Introduction
Le recours à l’intelligence artificielle générative (GenAI) est passé de l’expérimentation à une utilisation quotidienne dans de nombreuses organisations. Cette adoption rapide apporte des gains d’efficacité, mais elle génère également de nouveaux risques de conformité qu’il convient d’identifier et de maîtriser.
Modèle opérationnel basé sur le risque
Inventaire des cas d’usage
Une première étape consiste à recenser tous les cas d’usage de la GenAI au sein de l’entreprise et à les classer selon leur niveau de risque. Cette démarche permet de concentrer les ressources de conformité sur les applications les plus critiques.
Classification en trois niveaux
Les cas d’usage sont généralement répartis en trois tiers :
Tier 1 (faible) : idéation interne ou brainstorming non sensible.
Tier 2 (modéré) : recherche interne ou soutien aux processus, avec revue humaine avant utilisation.

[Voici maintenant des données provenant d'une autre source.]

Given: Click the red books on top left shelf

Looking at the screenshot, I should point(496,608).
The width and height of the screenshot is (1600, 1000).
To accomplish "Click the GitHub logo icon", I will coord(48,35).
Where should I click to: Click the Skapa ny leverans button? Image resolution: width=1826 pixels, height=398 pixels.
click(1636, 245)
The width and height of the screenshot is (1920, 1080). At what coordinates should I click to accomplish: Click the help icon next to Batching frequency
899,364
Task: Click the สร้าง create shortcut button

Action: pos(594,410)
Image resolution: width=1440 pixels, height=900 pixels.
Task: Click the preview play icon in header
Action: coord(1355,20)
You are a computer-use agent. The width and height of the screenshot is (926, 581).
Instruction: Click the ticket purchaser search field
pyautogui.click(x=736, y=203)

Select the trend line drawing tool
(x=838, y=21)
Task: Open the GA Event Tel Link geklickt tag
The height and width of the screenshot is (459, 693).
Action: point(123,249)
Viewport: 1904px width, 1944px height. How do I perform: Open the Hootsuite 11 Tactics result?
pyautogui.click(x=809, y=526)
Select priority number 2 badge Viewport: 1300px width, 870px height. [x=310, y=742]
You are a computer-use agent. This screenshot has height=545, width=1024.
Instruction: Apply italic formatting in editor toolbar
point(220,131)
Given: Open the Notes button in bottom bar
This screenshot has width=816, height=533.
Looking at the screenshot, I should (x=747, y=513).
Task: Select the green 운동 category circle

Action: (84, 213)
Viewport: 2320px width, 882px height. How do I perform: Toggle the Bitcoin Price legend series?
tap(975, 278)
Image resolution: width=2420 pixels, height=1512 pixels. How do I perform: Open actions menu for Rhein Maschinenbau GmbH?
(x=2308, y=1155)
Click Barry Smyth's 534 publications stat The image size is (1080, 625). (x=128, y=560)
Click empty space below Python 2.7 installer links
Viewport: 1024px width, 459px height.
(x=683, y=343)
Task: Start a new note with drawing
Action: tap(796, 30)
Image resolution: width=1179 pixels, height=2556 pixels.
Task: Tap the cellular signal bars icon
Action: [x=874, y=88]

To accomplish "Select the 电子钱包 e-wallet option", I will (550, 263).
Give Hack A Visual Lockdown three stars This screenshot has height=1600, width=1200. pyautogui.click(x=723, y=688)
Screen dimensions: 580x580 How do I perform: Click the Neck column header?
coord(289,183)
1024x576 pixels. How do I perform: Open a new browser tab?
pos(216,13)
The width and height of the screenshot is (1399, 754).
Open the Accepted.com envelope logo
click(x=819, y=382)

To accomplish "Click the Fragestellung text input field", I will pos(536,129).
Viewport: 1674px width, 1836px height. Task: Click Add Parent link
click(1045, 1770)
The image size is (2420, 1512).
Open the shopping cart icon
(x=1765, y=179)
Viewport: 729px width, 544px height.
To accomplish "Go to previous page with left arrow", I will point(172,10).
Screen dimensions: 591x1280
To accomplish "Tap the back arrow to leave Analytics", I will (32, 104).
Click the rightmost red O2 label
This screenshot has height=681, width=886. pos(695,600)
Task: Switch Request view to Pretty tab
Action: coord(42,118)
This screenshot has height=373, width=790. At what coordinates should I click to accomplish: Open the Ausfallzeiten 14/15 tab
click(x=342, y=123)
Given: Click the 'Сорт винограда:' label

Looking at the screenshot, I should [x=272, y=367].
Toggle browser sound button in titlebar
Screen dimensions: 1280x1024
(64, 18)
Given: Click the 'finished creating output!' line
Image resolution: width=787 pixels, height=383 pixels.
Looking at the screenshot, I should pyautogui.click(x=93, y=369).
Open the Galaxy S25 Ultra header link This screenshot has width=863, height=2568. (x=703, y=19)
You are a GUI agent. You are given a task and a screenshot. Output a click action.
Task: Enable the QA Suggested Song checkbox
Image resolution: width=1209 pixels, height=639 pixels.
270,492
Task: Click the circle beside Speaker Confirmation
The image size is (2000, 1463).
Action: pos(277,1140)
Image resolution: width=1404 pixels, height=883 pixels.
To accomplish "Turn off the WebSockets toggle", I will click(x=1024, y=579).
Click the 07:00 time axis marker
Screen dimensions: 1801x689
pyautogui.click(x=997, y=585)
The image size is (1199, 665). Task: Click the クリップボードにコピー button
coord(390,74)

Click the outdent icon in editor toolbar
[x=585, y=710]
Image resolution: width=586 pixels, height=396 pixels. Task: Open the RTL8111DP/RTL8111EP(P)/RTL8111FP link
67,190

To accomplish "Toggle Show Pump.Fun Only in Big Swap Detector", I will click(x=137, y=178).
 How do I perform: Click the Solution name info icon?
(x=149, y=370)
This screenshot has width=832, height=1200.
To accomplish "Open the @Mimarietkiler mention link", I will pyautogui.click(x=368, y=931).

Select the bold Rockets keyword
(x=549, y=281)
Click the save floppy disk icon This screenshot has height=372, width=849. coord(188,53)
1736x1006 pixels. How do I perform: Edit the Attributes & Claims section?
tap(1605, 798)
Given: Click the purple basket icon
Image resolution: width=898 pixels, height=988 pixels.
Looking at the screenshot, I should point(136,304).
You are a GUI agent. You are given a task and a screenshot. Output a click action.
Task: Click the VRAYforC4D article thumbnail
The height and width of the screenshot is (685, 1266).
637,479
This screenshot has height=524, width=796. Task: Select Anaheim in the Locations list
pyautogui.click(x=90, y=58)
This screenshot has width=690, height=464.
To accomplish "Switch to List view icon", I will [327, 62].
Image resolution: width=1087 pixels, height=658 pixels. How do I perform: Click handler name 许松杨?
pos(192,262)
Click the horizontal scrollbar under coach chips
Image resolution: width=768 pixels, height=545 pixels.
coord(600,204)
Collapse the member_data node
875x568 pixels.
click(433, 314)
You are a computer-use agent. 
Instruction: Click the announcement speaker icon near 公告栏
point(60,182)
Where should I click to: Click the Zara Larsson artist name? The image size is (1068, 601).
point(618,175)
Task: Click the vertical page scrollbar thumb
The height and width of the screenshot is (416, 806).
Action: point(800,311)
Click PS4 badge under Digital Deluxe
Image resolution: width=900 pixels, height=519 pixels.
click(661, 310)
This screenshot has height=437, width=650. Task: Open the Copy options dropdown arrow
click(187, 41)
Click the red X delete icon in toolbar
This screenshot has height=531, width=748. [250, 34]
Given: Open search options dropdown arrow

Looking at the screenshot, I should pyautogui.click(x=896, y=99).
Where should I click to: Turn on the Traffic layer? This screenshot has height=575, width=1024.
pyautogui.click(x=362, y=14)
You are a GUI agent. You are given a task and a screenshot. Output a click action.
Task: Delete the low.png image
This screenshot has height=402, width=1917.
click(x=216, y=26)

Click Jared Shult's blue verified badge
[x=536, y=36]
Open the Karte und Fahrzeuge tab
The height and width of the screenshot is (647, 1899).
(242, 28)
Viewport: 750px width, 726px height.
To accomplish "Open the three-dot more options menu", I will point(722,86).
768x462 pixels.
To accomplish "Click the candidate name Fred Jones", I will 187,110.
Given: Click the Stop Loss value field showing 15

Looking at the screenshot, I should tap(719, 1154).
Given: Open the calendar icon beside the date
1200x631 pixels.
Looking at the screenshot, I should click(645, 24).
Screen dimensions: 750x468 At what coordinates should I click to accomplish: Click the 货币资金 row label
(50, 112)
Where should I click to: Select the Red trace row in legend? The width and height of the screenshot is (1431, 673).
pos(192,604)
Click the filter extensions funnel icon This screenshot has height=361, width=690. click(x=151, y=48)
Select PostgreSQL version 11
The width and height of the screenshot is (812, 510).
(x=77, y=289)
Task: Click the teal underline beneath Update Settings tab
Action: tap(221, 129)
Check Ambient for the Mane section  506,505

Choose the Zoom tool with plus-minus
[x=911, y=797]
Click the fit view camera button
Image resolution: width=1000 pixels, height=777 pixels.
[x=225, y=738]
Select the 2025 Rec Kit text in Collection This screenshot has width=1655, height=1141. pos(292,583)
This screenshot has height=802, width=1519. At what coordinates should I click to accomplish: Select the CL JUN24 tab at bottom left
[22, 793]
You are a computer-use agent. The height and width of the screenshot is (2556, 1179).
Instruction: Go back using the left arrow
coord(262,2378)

Tier 3 (élevé/restrictif) : sorties destinées aux clients, rapports financiers ou décisions automatisées dans des contextes réglementés, nécessitant une approbation humaine documentée.
Gestion du « Shadow AI »
Offre d’alternatives approuvées
Pour éviter le recours à des outils non autorisés, il est essentiel de proposer des plateformes GenAI sécurisées et conformes aux exigences de protection des données.
Barrières techniques
Des filtres web, pare-feu réseau et règles de sécurité du cloud peuvent restreindre l’accès aux outils publics non approuvés et empêcher le chargement de données sensibles.
Clarification de l’usage admissible
Les politiques doivent préciser quels types de données peuvent être utilisées et dans quel but, plutôt que d’énumérer exhaustivement les outils interdits.
Formation continue
Des programmes de formation obligatoires, adaptés aux rôles, assurent que les employés comprennent les risques liés à la GenAI et les bonnes pratiques de gestion des données.
Conséquences des violations
Les réponses aux infractions doivent être proportionnées au niveau de risque. Les violations à faible risque peuvent être corrigées par de l’éducation ciblée, tandis que les infractions répétées ou à haut risque doivent entraîner des enquêtes formelles et, le cas échéant, des mesures disciplinaires.
Alignement avec la direction
Pour que la gouvernance de la GenAI soit efficace, elle doit s’harmoniser avec les priorités commerciales et les délais de livraison. Les équipes de conformité peuvent accélérer l’innovation en :
• Fournissant des directives claires pour les cas à faible risque.
• Pré-approuvant ces cas afin d’éviter des démarches répétitives.
• Intégrant les contrôles de conformité dans les flux de travail existants.
Cadre réglementaire et meilleures pratiques
En l’absence d’une législation globale aux États‑Unis, les organisations doivent se référer à des cadres existants tels que le NIST AI Risk Management Framework et le EU AI Act pour établir des garde‑fous internes basés sur la protection des données, la non‑discrimination et la traçabilité.
Conclusion
La gouvernance de la GenAI repose sur une approche basée sur le risque, un registre exhaustif des cas d’usage et des contrôles proportionnés. En intégrant la conformité dès la conception et en maintenant un dialogue ouvert avec la direction, les organisations peuvent tirer parti des avantages de la GenAI tout en maîtrisant les risques de conformité et en se préparant aux exigences réglementaires futures.